D’ailleurs, il était autre chose que je détestais : que l’on me dicte mon comportement ! Alors que je ressassais tes dires précédents, ce fut ta dernière phrase jusqu’à lors quasiment ignorée qui attisa soudainement ma susceptibilité. Assurément durant de ce court – et pourtant interminable – laps de temps silencieux, loin de se calmer, mon esprit n’avait fait que s’échauffer. Et le volcan finissait par entrer en éruption. « Yah ! » m’exclamais-je brusquement d’un claquement de voix ferme à en faire sursauter nos deux compagnons à quatre pattes. « Pour qui te prends-tu à me dire ce que je dois faire ou non ? » me retournais-je alors dans ta direction. « Dans cette maison en plus ? » Après un tour rapide sur les alentours afin d’appuyer mon propos, mes yeux revinrent te darder.

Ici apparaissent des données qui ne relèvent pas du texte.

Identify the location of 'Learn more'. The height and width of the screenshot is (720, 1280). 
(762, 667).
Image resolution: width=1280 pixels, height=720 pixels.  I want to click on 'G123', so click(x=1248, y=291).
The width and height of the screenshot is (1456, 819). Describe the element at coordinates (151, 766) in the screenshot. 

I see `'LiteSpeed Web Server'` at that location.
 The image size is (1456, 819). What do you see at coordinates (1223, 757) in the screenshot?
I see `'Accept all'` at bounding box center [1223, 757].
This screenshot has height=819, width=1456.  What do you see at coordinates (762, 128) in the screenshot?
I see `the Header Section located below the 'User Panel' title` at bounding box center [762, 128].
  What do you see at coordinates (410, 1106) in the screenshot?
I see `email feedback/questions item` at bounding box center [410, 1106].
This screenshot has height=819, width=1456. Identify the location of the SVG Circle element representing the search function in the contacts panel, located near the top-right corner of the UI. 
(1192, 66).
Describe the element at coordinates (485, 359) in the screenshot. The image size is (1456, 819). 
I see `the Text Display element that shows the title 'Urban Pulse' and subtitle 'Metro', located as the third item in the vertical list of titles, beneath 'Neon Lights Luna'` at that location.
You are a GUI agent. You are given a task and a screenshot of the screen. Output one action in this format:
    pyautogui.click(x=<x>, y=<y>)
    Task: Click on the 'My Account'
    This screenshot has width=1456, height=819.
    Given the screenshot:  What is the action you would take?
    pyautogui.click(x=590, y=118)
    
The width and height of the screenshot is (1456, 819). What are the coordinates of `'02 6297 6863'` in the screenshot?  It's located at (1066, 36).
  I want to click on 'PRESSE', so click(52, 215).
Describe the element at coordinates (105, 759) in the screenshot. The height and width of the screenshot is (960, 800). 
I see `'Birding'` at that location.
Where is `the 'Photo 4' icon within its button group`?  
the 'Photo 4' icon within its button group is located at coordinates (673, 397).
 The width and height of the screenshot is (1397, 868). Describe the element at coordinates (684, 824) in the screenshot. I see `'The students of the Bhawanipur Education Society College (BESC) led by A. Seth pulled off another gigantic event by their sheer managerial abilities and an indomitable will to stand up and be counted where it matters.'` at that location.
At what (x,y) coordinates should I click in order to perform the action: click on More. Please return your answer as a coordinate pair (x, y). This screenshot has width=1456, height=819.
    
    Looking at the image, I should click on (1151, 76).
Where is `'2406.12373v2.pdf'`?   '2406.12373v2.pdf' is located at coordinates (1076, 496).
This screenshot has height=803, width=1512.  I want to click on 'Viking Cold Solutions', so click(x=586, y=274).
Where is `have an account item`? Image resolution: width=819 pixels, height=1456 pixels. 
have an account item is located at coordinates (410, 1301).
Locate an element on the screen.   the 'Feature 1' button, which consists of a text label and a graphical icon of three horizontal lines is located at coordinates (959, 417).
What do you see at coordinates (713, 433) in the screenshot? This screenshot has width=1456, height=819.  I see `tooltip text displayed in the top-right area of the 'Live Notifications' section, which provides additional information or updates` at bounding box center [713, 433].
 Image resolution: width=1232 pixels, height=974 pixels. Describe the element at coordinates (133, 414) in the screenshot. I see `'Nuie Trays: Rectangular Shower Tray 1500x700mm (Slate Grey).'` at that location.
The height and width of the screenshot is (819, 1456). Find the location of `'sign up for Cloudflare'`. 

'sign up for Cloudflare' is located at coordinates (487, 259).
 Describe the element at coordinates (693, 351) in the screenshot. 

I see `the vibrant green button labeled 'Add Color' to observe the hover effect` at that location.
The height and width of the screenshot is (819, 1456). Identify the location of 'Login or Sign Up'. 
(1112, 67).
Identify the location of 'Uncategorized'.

Je te fixais une poignée d’instant avec cette intensité qui… fut finalement rompue alors que je détournais le regard dans un sifflement désabusé : « Aish ! Sérieusement ! » râlais-je en me levant du canapé. « Pourquoi c’est toujours comme ça avec toi ? » Debout face à toi, je te toisais à nouveau, bien que plus que du mépris, au fond, c’était de la déception que tu m’inspirais. « Chaque fois que je pourrais commencer à t’apprécier un peu, tu ne peux pas… » Dans mon irritation, les mots m’échappaient. « Tu ne peux pas t’empêcher d’être… » Mes gestes d’agacement cessèrent. Mon regard t’enveloppait exprimant un tout autre sentiment que de la colère, mais bel et bien mon désarrois qui s’exprimait. « D’être toi… » Un soupir, je me rendais à l’évidence. À quoi bon t’en vouloir alors que j’étais celle et seule à me méprendre. Je ne voulais te voir tel que tu étais, en conséquence, inexorablement, tu me rappelais. « Reste à l’aise, je vais passer la soirée dans ma chambre. Pourrie pour pourrie de toute façon ! » Ce serait certainement, le pire de mes réveillons de Noël. Sur ces mots, je tournais les talons et partais hors du salon en direction des escaliers me menant à ma chambre.